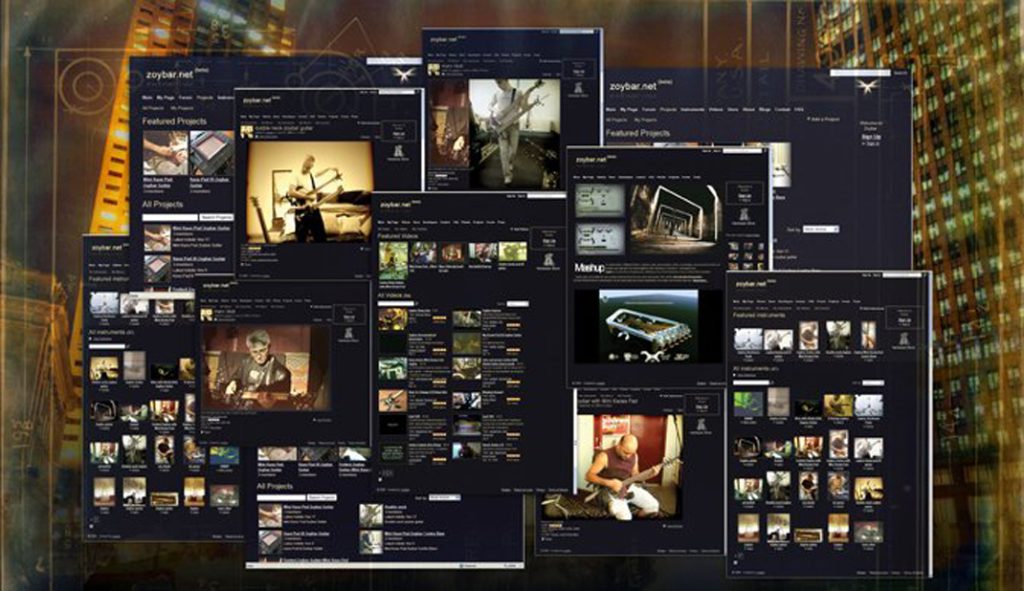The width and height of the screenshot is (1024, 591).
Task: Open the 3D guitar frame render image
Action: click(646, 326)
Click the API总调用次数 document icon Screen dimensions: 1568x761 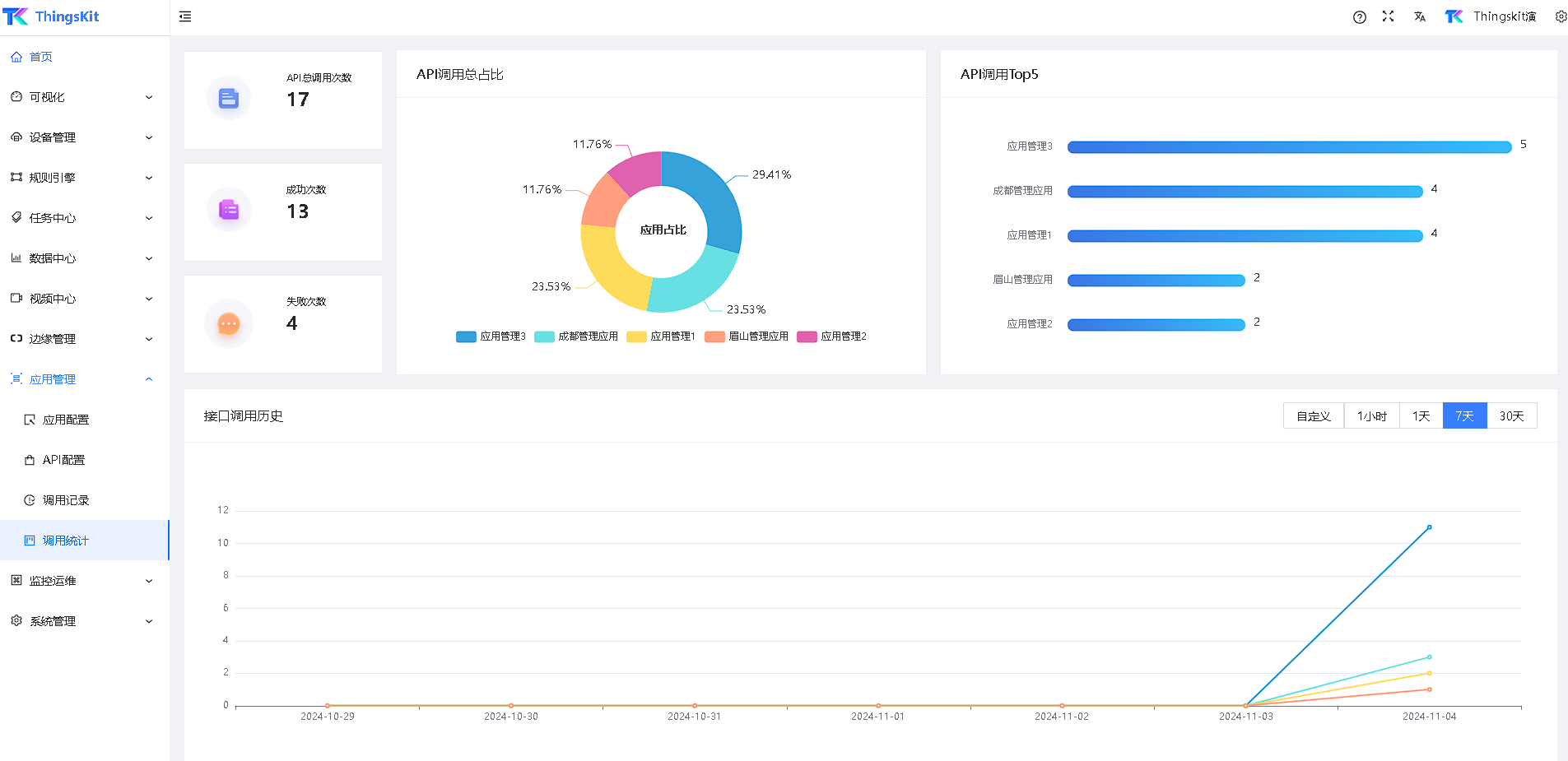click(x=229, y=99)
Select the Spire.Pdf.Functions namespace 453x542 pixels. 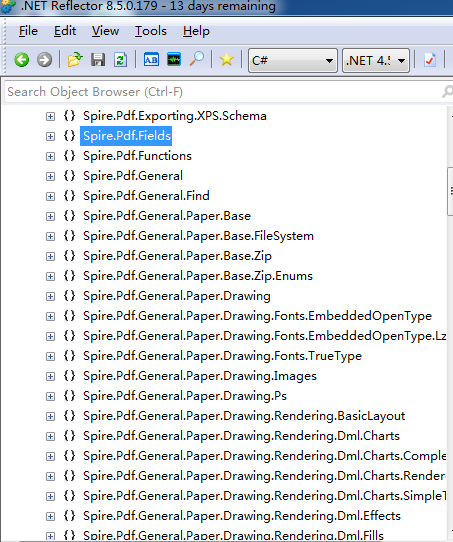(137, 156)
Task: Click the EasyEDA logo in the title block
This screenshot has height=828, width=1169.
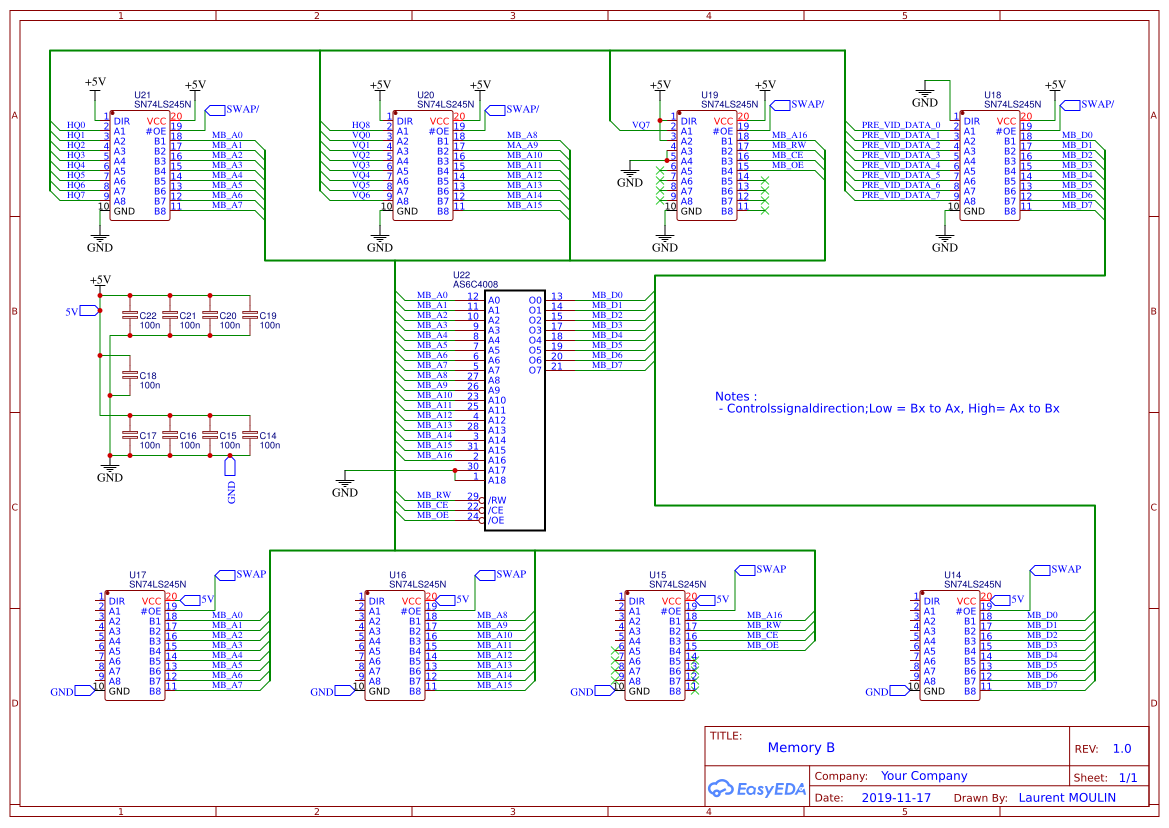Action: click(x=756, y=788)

EXERCISE DIRECTIONS:
Repeat the lines of the records verbatim, starting at the line containing "Task: Click the" and stopping after the final line. Images stay out.

REPLY:
Task: Click the EasyEDA logo in the title block
This screenshot has height=828, width=1169.
Action: click(x=756, y=788)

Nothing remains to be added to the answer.